Театральные портреты | страница 101
Я хочу говорить не об ее ошибках — пусть легче пуха будут мои слова, — я хочу уловить ее натуру, ее индивидуальность, этот своеобразный, редкий по сочетаниям комок нервов, дарования, огня, человеческих слабостей и поэтических капризов — этот психологический излом ее души, которым объясняется так много в ее внешней сценической карьере и все — в ее игре, в ее сценическом таланте. Она была иррегулярна в жизни своей — и в этом была прелесть ее жизни; она была точно так же иррегулярна в своей игре — и в этом была прелесть ее дарования. Ее жизнь сплошь субъективна, если можно выразиться, как ее игра, всегда {166} окрашенная в цвет ее личных переживаний. В ее игре, как и в лице, выдавалось то острое, жгучее, надрывное, что было близко, понятно, родственно огромному большинству публики, с наслаждением вкладывавшей персты в свои отверстые раны.

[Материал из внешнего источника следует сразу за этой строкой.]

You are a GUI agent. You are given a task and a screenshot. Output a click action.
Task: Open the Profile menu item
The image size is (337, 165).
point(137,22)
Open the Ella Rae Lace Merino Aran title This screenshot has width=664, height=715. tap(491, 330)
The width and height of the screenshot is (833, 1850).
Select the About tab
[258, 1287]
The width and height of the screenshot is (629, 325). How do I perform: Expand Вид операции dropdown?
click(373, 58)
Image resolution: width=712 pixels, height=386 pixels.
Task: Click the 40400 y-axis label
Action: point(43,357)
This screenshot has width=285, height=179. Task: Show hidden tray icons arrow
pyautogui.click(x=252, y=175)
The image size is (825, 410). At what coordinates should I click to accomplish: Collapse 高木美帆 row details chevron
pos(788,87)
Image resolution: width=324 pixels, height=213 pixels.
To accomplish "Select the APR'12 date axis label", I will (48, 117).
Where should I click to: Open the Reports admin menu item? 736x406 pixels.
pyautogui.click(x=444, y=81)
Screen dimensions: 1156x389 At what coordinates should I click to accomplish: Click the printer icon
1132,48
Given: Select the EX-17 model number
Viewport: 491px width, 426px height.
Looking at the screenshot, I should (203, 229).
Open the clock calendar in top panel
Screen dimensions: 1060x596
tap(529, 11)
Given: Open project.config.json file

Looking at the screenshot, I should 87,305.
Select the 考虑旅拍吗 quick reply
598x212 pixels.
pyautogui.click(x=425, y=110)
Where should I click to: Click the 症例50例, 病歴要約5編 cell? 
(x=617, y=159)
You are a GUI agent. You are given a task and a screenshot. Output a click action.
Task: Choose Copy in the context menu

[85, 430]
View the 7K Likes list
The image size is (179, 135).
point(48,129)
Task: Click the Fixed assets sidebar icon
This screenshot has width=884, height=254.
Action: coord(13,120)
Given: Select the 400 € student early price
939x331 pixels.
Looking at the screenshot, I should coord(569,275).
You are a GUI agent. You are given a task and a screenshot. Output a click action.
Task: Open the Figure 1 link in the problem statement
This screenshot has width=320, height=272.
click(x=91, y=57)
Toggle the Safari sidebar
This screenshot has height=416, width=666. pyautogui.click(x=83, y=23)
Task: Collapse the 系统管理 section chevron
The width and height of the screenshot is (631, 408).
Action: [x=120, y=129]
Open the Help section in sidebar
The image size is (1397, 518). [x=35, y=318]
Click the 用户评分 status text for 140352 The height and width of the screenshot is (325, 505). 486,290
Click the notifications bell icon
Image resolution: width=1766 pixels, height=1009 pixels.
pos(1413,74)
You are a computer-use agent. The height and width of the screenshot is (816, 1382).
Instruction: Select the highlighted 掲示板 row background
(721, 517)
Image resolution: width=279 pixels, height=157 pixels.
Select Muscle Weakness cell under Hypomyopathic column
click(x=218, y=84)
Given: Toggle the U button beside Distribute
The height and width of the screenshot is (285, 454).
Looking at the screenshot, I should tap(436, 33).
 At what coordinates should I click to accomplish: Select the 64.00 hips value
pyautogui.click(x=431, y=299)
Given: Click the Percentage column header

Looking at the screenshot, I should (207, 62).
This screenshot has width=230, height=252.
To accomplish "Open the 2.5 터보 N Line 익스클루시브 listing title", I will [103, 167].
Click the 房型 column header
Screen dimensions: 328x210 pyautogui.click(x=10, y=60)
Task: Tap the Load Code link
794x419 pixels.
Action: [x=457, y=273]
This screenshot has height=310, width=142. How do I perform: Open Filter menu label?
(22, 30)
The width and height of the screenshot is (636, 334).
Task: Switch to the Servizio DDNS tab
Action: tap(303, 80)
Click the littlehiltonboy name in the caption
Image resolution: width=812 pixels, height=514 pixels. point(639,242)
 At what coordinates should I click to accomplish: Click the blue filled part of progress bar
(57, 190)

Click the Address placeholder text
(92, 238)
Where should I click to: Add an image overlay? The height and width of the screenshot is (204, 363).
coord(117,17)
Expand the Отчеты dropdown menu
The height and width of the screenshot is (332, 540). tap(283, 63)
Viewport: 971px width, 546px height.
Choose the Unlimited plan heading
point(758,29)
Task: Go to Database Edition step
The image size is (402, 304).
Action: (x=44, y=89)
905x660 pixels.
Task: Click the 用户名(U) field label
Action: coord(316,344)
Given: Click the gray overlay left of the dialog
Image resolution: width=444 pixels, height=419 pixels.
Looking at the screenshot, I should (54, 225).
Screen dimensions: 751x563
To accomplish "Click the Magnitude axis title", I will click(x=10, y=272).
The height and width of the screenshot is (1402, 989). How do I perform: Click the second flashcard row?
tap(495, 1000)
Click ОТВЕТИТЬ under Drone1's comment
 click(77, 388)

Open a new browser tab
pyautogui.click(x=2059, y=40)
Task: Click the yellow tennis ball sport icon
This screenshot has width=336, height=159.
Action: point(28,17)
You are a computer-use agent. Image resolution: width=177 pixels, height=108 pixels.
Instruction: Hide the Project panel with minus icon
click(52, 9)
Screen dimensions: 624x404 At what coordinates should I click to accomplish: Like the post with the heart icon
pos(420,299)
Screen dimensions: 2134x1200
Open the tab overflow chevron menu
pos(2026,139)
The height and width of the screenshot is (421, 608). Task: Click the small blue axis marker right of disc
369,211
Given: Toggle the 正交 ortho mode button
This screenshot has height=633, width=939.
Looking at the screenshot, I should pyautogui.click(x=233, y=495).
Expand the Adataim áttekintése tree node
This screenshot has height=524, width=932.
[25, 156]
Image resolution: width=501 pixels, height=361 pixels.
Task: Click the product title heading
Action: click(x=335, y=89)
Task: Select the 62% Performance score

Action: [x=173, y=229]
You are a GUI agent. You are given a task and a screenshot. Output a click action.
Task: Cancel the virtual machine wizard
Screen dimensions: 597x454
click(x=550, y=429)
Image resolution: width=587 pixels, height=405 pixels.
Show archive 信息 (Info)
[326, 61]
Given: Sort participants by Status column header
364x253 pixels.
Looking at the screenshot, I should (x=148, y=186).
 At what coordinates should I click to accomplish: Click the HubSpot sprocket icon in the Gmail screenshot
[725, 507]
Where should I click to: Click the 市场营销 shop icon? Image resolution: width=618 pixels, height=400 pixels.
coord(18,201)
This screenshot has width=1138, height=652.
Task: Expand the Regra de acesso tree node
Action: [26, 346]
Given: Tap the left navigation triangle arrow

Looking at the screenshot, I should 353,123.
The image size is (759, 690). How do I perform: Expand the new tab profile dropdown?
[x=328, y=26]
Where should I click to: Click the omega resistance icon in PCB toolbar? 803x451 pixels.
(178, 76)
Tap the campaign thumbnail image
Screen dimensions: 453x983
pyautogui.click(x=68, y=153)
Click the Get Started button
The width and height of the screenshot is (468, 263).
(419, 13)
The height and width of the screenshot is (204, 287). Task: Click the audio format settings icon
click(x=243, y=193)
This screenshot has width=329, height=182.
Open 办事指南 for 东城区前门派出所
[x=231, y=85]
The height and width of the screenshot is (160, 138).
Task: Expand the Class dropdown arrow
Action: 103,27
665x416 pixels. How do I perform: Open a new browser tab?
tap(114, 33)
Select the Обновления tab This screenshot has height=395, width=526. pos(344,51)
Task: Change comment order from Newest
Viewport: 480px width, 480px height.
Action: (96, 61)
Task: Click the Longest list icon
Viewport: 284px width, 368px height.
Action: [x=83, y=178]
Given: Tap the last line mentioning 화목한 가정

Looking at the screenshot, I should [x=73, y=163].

Комиссаржевская пришла к нам на грани новых форм жизни, прилетела ласточкой предбудущих поколений — не знаю, впрочем, весенних или осенних. Она пришла со своим острым личиком, на котором горели грустные глаза, как будто для того, чтобы разрушить старые заветы, чтобы, соперничая с бытом, разрушить его основы. Еще в теории не было и разговоров об ограничении «быта», еще сцена не ведала символических пьес и «настроений», но в хрупкой фигуре Комиссаржевской, с ее детским лицом, в тревожных, царапающих нотах ее голоса, было уже все это: внебытность, настроение, ходячий и грустный символ. Помню ее первый дебют в «Бое бабочек»[134] на Александринской сцене. Я тогда выразился, что у артистки мало «натуры». Слово, точно, не очень удачное, ибо слова — враги наши. Но мысль была верная. Я бы должен был, пожалуй, сказать, что мало «быта» или «быта натуры».
Ясно, что мне бросилось в то время в глаза: в Комиссаржевской было что-то надбытовое, что-то отрицавшее быт, была какая-то своя личная песня, которую она постоянно пела и которая так увлекала публику, и не только потому, что песня эта была обворожительно-прекрасна для публики, но и потому, что в ней она чувствовала отголосок какого-то надвигающегося нового гимна, что, как у Метерлинка в его миниатюрных трагедиях судьбы, кто-то стучится, — а кто — неизвестно, кто-то входит, — а кто — неопределимо, кто-то скребет, кто-то жалобно стонет, и в общем создается смутное предчувствие чего-то неотвратимого, — так и здесь, {167} с первыми звуками этого скорбного в радости и жгучего в печали голоса Комиссаржевской многими предчувствовалось появление новой тревоги, нового страха, нового страдания, которые зарождались в искусстве, опередив жизнь.